Synergistic effect of W9 with BMP-2 on osteoblast differentiation/mineralization and ectopic bone formation. A, E1 cells were cultured in the presence or absence of 25 μm W9 with or without 0.1–5 ng/ml BMP-2 for 5 days. Data were expressed as the mean ± S.D. a, p < 0.05; b, p < 0.01 versus control; c, p < 0.05; d, p < 0.01 versus W9. Significant difference was determined using ANOVA with Dunnett's test. B, mineralization of E1 cells cultured in the presence or absence of 10 ng/ml BMP-2 with or without 50 and 100 μm W9 for 10 days was evaluated by alizarin red staining. C, experimental protocol. Collagen sponge disc was used as a carrier of BMP-2. These collagen discs were freeze-dried with BMP-2 and then surgically implanted into dorsal muscle pouches. After a week, 5 or 10 mg/kg W9, 10 mg/kg W5, or vehicle (PBS) was administered subcutaneously to the implanted mice three times/day for 5 days. D, bone mineral content (BMC) of ectopic bone was measured by dual-energy x-ray absorptiometry and expressed as the mean ± S.D. b, p < 0.01 versus W5. Significant difference was determined using ANOVA with Dunnett's test. E, three-dimensional reconstruction images of ectopic bones were obtained by micro-focal computed tomography. Bar, 1 mm.

FIGURE 6.

A signaling through RANKL is involved in part in W9-induced osteoblast differentiation. A, E1 cells were cultured in the presence of 25–200 μm W9 or Y6 for 5 days. ALP activity was measured by the pNPP method. Data were expressed as the mean ± S.D. b, p < 0.01 versus each concentration of Y6. Significant difference was determined using Student's t test. B, RANKL and TNF-α gene expression was suppressed by siRNA-mediated knockdown with 10 nm stealth RNAi in E1 cells. The cells were transfected with stealth RNAi for 48 h. Upper panel, expression of RANKL, TNF-α, and GAPDH was measured by RT-PCR. Lower panel, treated cells were further cultured with 100 μm W9 or 10 ng/ml BMP-2 (B2) for 5 days. Data were measured as described above and expressed as the mean ± S.D. The ratios of A₄₀₅/each control are shown in parentheses. c, p < 0.001 versus each control. C, L929 cells were cultured with 1 μg/ml actinomycin D in the presence or absence of 25 pg/ml TNF-α with or without 25 and 100 μm W9 and W5 for 24 h. The viable cells were detected with WST-1 assay kit. b, p < 0.01 versus control. Significant difference was determined using Student's t test. D, osteoblasts from RANKL-deficient (KO) mice and wild-type mice were cultured in the presence or absence of 100 μm W9 or 40 ng/ml BMP-2 (B2) for 5 days.
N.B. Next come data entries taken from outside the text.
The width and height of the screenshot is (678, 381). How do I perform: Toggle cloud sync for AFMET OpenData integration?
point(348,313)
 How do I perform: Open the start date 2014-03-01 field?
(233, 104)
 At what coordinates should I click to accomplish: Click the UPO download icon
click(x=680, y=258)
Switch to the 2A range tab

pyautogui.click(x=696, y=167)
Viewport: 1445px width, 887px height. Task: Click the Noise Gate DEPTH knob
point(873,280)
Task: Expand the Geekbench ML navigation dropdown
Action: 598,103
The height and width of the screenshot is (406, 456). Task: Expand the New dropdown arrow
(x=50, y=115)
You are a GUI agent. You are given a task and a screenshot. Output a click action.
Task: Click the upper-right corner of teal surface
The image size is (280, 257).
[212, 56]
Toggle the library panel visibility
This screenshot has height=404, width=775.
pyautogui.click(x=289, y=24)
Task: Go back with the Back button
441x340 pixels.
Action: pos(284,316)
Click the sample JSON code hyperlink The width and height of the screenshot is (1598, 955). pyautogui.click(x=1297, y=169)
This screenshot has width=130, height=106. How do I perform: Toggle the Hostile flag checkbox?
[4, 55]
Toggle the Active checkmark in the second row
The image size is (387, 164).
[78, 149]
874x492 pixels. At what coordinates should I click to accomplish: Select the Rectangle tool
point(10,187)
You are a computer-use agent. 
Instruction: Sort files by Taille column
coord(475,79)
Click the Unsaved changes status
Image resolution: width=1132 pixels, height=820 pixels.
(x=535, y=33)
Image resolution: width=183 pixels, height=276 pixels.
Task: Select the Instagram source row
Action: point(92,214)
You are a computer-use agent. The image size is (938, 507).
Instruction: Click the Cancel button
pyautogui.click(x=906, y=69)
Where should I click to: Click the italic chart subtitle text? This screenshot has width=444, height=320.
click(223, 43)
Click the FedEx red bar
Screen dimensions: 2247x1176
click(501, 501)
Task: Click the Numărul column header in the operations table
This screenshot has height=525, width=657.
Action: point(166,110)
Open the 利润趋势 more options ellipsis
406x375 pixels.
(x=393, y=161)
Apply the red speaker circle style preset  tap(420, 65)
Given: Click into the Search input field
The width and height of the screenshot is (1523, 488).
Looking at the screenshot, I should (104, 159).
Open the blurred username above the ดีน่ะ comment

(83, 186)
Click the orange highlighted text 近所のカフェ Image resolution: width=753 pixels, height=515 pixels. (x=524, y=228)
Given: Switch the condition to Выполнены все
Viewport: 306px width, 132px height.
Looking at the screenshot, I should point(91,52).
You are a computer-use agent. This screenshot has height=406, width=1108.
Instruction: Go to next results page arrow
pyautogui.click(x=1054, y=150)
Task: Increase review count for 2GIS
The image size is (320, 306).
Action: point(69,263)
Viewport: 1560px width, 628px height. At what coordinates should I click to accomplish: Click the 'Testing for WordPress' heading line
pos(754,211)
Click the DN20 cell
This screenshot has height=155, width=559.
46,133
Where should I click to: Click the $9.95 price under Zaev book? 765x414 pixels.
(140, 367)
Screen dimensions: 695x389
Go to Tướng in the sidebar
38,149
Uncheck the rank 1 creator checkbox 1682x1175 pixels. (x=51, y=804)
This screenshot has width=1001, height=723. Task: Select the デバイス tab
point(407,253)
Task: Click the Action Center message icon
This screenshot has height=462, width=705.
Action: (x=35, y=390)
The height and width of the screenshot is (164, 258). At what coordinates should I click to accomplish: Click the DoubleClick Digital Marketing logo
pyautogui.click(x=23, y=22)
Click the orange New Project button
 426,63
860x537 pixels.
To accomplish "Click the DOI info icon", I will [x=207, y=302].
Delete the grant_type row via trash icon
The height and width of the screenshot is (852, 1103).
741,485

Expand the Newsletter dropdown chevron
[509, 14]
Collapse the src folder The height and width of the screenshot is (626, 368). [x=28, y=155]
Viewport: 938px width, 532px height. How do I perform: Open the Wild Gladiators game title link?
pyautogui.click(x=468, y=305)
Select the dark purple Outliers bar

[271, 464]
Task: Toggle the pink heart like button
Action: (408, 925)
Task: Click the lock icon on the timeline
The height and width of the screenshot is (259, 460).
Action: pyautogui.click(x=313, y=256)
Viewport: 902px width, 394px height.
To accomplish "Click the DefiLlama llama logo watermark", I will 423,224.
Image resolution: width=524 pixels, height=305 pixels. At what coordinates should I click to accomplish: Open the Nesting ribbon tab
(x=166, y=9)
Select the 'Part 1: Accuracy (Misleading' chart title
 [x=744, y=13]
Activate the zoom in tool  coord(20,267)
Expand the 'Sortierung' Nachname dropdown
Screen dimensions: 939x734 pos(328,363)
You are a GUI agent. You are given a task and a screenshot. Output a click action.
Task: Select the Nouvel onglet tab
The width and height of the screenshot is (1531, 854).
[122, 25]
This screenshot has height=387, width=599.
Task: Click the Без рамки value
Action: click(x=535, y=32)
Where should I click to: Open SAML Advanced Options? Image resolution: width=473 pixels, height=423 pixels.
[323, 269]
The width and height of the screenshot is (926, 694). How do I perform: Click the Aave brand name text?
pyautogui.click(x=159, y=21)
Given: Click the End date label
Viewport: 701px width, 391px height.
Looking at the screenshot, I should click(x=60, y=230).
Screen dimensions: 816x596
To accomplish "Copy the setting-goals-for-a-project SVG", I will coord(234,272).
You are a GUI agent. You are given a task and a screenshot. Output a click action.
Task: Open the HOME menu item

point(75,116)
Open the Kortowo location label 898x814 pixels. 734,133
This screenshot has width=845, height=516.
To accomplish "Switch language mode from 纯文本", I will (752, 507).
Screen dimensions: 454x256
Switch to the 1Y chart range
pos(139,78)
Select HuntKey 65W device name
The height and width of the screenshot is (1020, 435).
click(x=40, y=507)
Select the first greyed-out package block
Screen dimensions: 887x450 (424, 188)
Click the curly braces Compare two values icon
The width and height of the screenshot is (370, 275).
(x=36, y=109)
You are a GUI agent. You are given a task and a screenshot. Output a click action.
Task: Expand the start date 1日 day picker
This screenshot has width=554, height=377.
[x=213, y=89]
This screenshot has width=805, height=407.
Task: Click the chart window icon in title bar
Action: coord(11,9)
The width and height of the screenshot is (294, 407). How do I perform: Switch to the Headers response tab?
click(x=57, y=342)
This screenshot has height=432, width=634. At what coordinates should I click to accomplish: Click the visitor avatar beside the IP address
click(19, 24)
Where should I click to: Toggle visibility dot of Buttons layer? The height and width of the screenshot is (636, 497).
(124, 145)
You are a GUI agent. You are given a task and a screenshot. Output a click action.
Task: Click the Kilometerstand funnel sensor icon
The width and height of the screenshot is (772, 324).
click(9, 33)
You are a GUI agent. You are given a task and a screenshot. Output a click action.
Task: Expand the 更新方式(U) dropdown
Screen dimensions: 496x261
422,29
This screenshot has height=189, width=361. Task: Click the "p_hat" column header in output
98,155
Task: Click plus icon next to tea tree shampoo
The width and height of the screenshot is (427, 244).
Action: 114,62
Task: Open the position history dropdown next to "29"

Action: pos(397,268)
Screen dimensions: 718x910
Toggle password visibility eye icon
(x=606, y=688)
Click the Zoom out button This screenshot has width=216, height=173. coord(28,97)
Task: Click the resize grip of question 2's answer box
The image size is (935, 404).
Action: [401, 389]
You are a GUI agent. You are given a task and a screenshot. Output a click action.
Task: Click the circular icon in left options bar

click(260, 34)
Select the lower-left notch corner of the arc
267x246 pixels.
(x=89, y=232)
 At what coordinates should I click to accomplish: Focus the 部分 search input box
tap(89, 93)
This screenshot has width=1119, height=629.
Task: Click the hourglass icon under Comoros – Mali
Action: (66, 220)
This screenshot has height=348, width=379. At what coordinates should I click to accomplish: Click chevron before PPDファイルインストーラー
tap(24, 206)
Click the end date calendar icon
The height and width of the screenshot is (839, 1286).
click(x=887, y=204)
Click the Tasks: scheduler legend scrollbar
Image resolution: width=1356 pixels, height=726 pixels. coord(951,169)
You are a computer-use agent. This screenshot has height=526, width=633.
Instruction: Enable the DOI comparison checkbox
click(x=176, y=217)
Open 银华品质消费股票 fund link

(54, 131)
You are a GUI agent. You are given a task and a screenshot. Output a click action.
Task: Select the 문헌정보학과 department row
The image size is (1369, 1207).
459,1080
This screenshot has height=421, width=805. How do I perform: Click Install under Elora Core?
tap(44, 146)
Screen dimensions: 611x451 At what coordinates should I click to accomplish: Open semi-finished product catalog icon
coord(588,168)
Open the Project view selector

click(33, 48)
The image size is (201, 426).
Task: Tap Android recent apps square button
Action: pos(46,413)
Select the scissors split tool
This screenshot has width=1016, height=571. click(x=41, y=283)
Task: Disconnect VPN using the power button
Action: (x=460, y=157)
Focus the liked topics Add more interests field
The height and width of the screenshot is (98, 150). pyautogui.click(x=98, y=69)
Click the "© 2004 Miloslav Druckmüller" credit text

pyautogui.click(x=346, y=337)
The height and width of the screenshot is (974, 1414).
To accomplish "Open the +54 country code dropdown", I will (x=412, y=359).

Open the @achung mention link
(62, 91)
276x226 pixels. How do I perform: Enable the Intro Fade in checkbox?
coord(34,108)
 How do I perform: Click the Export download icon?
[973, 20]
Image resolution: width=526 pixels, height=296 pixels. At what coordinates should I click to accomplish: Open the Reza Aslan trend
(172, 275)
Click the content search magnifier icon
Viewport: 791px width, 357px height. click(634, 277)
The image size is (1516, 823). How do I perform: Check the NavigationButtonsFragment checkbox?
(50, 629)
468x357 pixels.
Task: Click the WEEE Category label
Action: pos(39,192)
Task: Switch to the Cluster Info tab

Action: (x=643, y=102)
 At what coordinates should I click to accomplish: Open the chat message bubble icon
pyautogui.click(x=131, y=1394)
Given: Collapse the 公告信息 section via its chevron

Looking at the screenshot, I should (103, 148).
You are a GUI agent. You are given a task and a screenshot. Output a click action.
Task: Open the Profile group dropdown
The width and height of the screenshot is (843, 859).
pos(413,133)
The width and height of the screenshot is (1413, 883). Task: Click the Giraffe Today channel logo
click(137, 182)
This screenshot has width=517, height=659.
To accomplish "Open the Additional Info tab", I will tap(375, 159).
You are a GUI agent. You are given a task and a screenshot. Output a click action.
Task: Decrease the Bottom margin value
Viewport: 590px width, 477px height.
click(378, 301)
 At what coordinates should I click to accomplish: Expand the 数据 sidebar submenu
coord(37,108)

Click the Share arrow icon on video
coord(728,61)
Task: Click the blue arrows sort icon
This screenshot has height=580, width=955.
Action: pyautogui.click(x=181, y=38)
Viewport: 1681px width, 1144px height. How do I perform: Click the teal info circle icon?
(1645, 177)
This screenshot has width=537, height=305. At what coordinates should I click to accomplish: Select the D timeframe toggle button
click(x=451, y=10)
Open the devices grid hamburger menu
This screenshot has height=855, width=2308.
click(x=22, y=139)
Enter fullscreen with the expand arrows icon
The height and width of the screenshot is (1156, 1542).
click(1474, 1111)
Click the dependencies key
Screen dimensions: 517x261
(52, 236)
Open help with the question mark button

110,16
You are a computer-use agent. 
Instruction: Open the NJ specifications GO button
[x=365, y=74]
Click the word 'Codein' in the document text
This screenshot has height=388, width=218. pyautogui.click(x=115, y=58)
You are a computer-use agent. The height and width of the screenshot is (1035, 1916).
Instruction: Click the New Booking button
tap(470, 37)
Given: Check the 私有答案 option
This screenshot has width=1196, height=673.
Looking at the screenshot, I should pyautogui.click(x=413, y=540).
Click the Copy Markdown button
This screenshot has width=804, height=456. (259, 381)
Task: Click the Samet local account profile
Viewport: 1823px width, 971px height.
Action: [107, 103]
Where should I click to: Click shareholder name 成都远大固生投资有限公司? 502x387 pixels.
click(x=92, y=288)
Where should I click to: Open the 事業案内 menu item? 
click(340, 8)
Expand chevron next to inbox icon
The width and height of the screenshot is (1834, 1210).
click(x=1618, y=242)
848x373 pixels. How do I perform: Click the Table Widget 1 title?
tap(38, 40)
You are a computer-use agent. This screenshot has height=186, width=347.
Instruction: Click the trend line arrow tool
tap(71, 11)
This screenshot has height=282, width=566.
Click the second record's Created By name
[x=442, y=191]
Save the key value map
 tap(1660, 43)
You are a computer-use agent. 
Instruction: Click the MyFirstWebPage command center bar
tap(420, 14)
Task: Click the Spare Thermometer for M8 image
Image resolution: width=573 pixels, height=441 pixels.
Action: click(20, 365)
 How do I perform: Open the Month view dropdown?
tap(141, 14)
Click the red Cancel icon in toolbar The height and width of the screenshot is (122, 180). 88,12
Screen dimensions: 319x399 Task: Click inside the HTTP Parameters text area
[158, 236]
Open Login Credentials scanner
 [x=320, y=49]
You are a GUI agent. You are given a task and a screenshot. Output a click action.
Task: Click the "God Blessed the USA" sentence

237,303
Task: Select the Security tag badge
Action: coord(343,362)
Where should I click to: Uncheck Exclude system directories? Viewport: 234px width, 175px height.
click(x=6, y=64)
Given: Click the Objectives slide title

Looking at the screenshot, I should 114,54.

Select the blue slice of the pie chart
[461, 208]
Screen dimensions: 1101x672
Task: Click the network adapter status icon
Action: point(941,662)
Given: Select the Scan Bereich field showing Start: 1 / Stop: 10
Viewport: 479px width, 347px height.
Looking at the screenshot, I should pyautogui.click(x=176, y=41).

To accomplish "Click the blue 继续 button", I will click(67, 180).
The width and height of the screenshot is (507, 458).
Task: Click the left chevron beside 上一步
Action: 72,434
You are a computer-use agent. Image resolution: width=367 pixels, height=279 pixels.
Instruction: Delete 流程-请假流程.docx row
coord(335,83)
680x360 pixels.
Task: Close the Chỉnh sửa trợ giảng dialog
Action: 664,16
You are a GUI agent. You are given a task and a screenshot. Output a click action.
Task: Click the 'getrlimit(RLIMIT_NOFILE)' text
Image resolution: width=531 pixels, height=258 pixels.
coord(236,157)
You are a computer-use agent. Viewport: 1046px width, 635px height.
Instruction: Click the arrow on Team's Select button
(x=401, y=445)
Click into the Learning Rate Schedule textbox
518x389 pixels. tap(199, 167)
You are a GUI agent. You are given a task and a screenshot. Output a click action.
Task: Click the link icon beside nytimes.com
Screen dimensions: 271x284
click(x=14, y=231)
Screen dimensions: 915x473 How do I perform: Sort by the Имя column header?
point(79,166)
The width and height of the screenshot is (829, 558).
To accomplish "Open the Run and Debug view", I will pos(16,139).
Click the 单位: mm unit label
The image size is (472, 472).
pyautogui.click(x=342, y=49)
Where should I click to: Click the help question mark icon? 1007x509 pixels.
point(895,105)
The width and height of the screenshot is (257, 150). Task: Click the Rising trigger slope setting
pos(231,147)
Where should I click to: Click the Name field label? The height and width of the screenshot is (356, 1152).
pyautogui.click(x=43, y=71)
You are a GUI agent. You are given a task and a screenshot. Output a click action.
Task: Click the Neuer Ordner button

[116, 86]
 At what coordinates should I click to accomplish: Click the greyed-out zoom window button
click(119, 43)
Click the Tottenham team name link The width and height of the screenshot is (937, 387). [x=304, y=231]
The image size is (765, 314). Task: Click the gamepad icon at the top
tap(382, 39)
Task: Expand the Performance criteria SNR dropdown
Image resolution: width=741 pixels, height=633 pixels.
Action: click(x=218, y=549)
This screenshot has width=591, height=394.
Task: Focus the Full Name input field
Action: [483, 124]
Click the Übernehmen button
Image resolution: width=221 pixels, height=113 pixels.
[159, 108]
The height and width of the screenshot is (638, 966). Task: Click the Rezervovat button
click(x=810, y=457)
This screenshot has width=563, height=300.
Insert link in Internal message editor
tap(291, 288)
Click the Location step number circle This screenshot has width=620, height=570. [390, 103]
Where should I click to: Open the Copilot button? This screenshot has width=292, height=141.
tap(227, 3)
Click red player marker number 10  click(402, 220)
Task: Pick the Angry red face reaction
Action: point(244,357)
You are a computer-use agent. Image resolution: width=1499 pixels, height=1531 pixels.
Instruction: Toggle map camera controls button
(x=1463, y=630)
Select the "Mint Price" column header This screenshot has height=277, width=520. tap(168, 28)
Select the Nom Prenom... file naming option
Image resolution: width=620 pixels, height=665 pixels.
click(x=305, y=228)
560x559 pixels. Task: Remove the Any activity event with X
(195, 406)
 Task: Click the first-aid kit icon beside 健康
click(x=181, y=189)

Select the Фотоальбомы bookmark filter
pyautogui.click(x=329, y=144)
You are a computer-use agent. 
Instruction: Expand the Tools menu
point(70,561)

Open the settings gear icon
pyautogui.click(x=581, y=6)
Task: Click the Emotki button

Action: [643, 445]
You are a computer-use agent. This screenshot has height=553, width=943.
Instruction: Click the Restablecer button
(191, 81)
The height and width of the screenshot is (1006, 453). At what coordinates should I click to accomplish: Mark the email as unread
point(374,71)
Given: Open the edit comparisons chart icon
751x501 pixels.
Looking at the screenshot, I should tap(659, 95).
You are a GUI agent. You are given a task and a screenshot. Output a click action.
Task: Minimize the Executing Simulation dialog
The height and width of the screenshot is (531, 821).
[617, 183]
Data were measured as described above and expressed as the mean ± S.D. The ratios of A₄₀₅/each control are shown in parentheses. a, p < 0.05; b, p < 0.01 versus each control.

FIGURE 7.

A model illustrating a mechanism by which W9 differentiates osteoblasts; a hypothesis that a bidirectional signaling through RANKL and RANK regulates osteoblastogenesis and osteoclastogenesis. W9 binds RANKL on osteoblasts and stimulates production of autocrine factors like BMPs, IGFs, and connective tissue growth factor (CTGF) for osteoblast differentiation. The p38 and Smad1/5/8 signaling pathways are involved in W9-induced osteoblastogenesis. W9 may bind other receptors on osteoblasts to exert its activity in part. In contrast, W9 binds RANKL and sRANKL to inhibit osteoclastogenesis. In the hypothesis RANK is an endogenous ligand for RANKL. The bidirectional signaling between RANKL and RANK could regulate the coupling between bone formation and resorption. RANKL and RANK could be pivotal coupling factors.